Task instructions –
Please return each line of the items below that contains the string "Where", copying every such line in full.

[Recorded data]
--------------------------------------------------
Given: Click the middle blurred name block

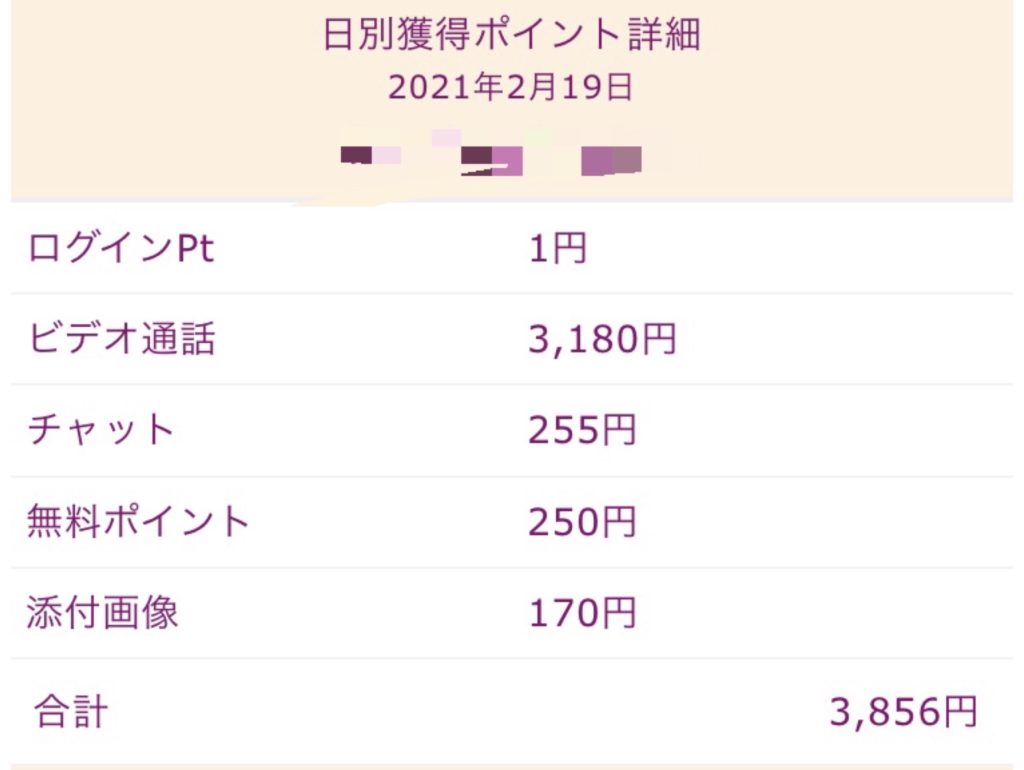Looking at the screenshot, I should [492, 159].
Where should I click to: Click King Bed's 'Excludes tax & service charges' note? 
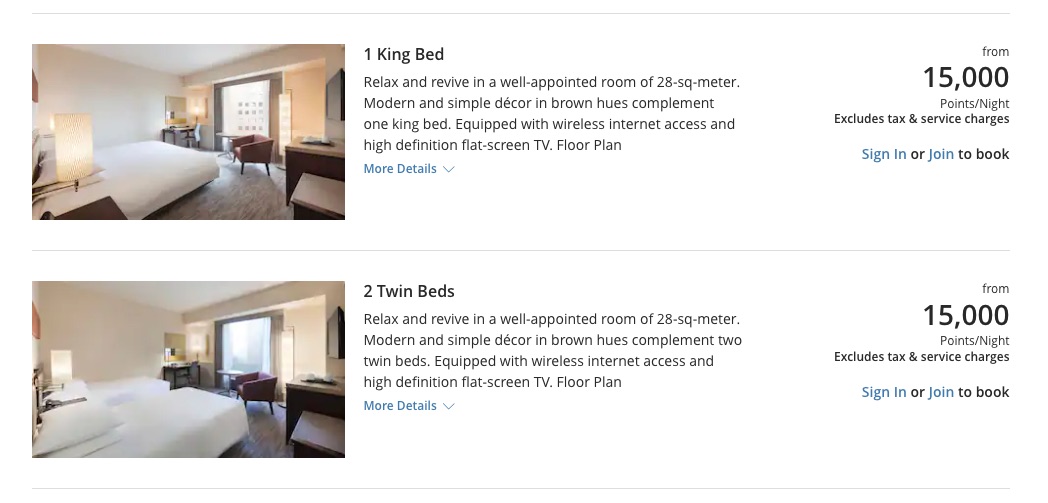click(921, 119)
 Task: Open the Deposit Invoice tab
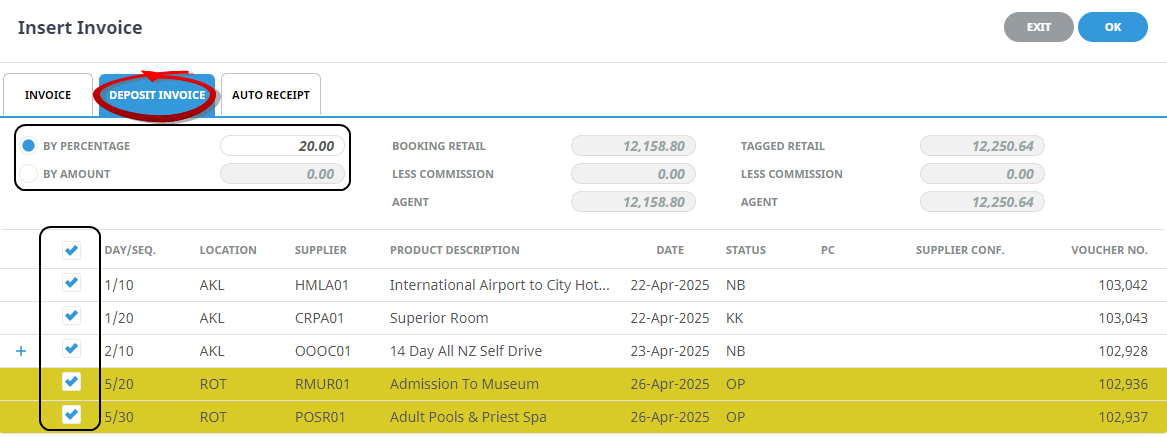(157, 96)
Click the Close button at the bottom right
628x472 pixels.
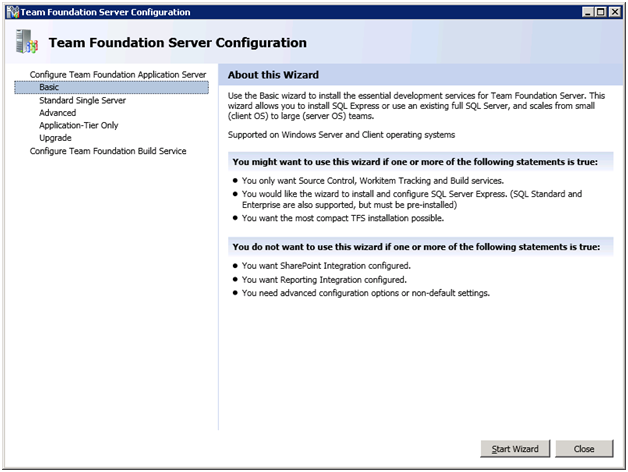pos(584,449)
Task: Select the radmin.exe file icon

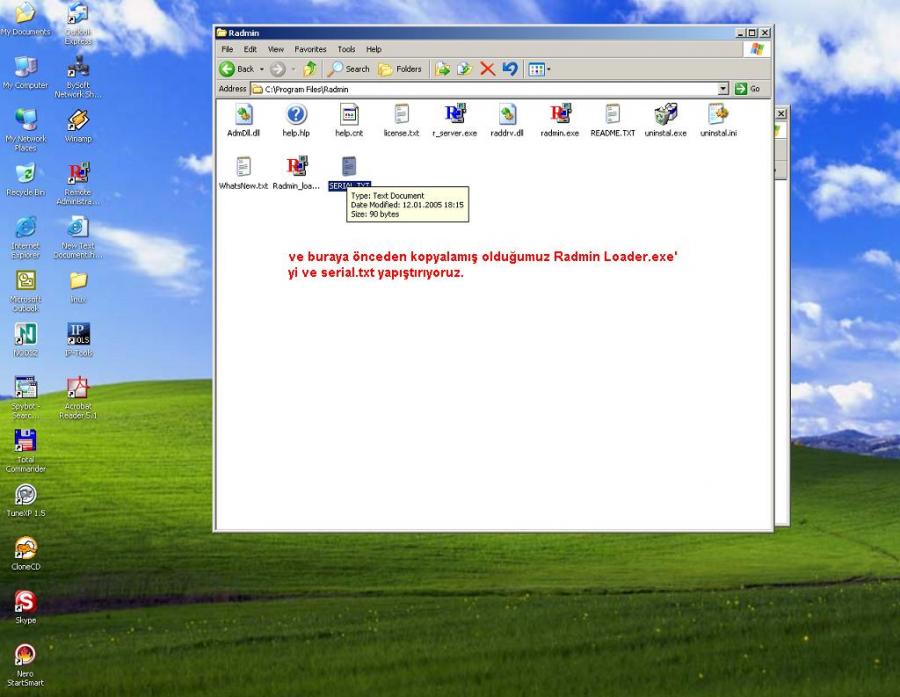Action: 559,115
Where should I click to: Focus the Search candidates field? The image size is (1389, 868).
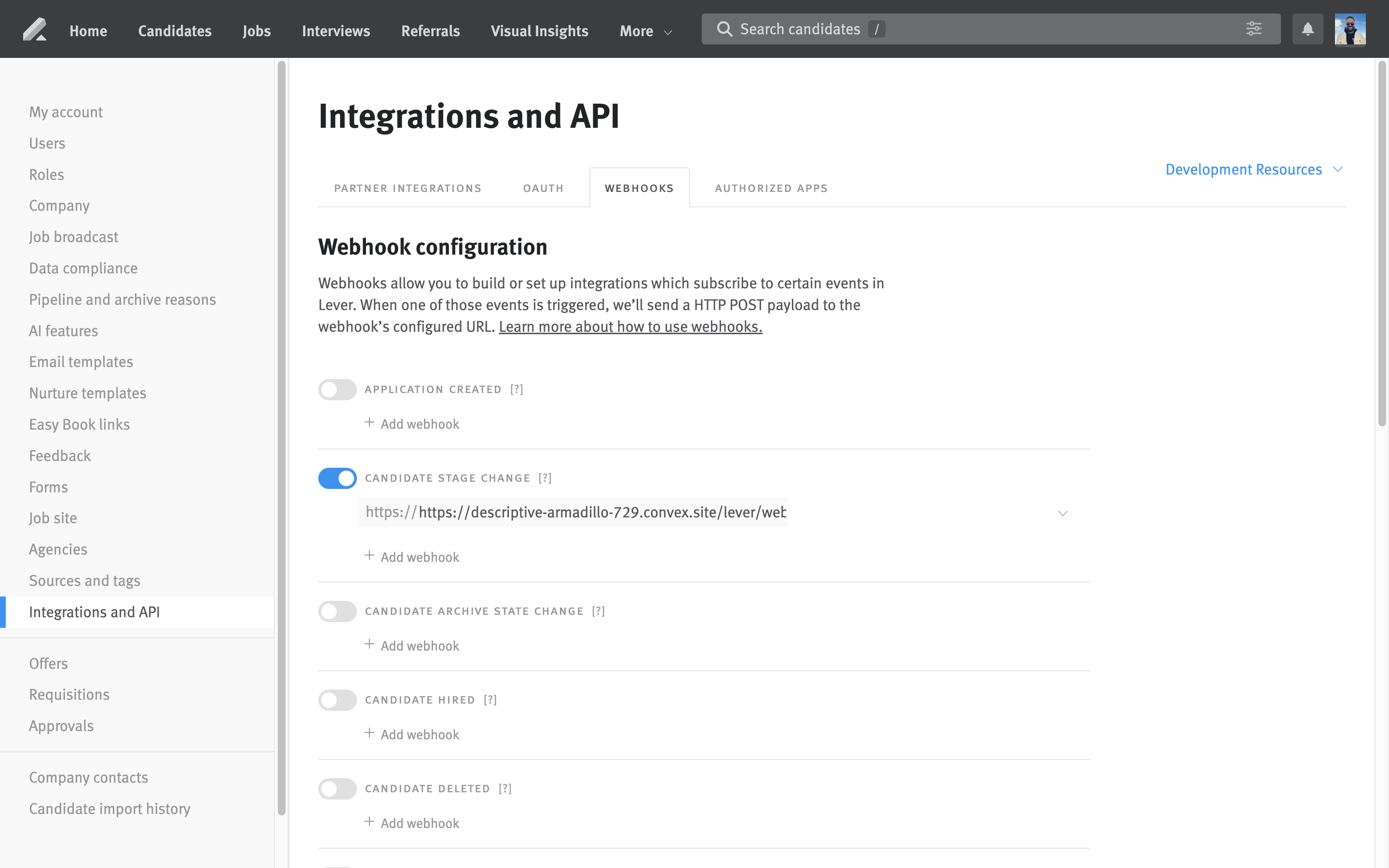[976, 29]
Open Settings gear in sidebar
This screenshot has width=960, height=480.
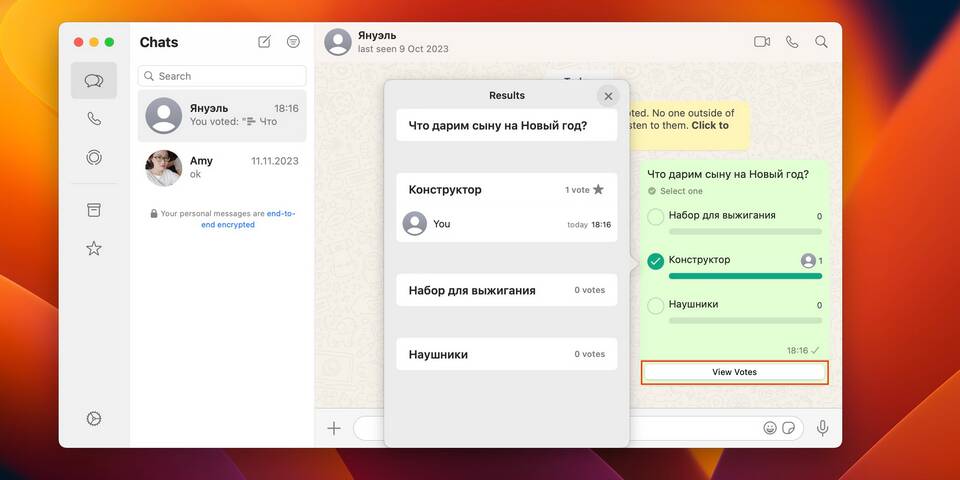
--------------------------------------------------
Result –
Where should I click to: Click King Bed's 'Excludes tax & service charges' note? 
Where should I click to: Focus the Search candidates field? The image size is (1389, 868).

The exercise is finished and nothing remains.